Monte Bianco seconda puntata: dopo la bella impresa dell'anno scorso (per noi lo è stata, non di certo per alpinisti provetti) della
Cheney alla Aiguille Croux, siamo tentati dal ripetere l'esperienza solo spostandoci nel magnifico regno dei satelliti del Mont Blanc du Tacul. Obiettivo (sulla carta) paragonabile alla Cheney è la classicissima Ottoz alla Pyramide du Tacul.
Giungiamo ai piedi della maestà Monte Bianco sotto l'acqua di un temporale, ma appena catapultati ai 3400 di punta Helbronner siamo gratificati dall'apertura dell'incomparabile scenario verso il Dente del Gigante da un lato e verso la calotta del Bianco dall'altra. Sistemate le nostre cose in rifugio (Torino) decidiamo per un "passeggio" pomeridiano al col Flambeau, giusto per fare una ricognizione dello stato dei crepacci e delle tracce dirette alla nostra meta di domani.
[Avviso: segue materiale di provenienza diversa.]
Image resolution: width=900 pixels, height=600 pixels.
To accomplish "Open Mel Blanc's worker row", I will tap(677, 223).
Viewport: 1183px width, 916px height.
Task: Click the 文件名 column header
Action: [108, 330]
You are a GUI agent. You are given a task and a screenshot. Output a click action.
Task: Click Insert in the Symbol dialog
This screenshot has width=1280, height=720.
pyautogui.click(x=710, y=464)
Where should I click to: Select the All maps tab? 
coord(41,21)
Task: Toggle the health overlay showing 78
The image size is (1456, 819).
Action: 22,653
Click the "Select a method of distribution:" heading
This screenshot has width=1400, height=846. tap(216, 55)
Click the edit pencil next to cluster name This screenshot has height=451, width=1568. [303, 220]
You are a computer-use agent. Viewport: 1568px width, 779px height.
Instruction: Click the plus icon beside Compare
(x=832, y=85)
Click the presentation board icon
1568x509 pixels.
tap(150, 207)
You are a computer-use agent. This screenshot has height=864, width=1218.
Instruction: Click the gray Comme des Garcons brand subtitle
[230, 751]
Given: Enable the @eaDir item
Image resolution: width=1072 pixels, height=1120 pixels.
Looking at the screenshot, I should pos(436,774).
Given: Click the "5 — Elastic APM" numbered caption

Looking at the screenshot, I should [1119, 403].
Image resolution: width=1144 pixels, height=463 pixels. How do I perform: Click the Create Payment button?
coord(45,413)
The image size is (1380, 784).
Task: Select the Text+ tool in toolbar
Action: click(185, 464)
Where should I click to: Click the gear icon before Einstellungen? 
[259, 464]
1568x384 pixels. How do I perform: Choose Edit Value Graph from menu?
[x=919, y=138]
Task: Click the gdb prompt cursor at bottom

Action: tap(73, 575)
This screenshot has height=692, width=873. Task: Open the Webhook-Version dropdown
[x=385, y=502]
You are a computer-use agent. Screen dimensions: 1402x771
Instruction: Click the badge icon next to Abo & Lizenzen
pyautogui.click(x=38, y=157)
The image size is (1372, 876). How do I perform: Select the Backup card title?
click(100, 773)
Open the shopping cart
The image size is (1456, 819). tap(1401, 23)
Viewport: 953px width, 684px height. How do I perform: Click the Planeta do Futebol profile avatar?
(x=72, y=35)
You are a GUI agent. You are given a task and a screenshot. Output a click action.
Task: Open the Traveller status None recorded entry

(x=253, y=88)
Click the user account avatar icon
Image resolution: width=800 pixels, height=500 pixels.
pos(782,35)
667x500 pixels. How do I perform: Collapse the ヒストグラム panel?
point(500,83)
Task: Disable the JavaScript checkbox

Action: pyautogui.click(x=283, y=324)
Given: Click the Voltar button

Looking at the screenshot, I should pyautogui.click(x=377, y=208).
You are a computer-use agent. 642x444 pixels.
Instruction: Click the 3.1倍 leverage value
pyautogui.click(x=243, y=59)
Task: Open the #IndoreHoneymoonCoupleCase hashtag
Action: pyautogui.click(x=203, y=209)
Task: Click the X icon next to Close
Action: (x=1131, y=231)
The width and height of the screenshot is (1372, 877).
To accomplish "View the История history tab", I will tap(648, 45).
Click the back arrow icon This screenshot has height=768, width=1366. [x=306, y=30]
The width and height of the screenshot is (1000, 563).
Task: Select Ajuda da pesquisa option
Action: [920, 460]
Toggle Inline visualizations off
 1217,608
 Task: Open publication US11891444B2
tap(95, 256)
Dopo l'inevitabile notte insonne la sveglia alle 4 e mezza giunge liberatoria; seguono i preparativi del materiale e la rapida colazione. Ore 6 circa: siamo in marcia al freddo del mattino che ci garantisce neve perfetta e maggior sicurezza nell'attraversamento di crepi, ponti, seracchi e... la parete nord della Tour Ronde che invece decide di scaricare con fragore qualche tonnellata di rocce e ghiaccio, fortunatamente a buona distanza dalla nostra "autostrada". Intanto il magnifico
Cirque Maudit e lo stuolo dei satelliti del Mont Blanc du Tacul si apre a noi, lasciandoci a bocca aperta. Ormai vicinissimi al Grand Capucin e al Pic Adolphe Rey intraprendiamo la discesa verso il nostro piccolo scoglio roccioso. Dapprima terreno delicato, senza tracce evidenti, poi inizia il ravano vero e proprio in cerca della via per avvicinare la Pyramide. Ghiaccio più ripido con tracce recenti di rovinose svalangate dal
sinistro antro sovrastante, caratterizzato da seracchi minacciosi...
Una truppa di cordate americane ci guida indirettamente alla cengia di attacco che raggiungiamo mettendo un po' di convinzione e facendo un "saltino" della terminale... Gli americani spariscono rapidamente verso l'alto tra un grido
off belay e l'altro; tocca a noi partire e cercare i passaggi di III e IV promessi da tutte le guide consultate. L'ambiente è pazzesco: un mare di ghiaccio alle nostre spalle sormontato dalla incastellata del Dente del Gigante, granito purissimo davanti e ai lati, seracchi paurosi e in precario equilibrio sotto di noi.. Il IV grado appare un po' sostenuto e la ricerca dell'itinerario non banale. Filiamo quattro brevi lunghezze cercando di tenere il filo dello spigolo, ma incontrando labili tracce della Ottoz e, faticando non poco a riconoscere la descrizione dei passaggi presente nelle relazioni in nostro possesso. La fatica e l'impegno psichico hanno la meglio sulla determinazione: la quinta lunghezza lascia prostrato il nostro Piero che perviene in sosta solo grazie al provvidenziale "lancio di corda" dalla cordata americana che nel frattempo ci ha raggiunto e superato
. La strada per la vetta è ancora lunga e le forze non ci assistono, dunque si decide per ripiegare. Alcune doppie, rigorosamente corte, ci riportano alla base da cui inizieremo il viaggio di ritorno, riattraversando terminale e
zona sotto il tiro dei cecchini... ehm dei seracchi.
Solo quando avremo messo debita distanza dal campo di tiro ci prenderemo una
siesta contemplativa stravaccati sulla neve. Seguirà delicata camminata nell'area crepacciata e poi infinita e faticosissima risalita verso il Flambeau e poi il rifugio.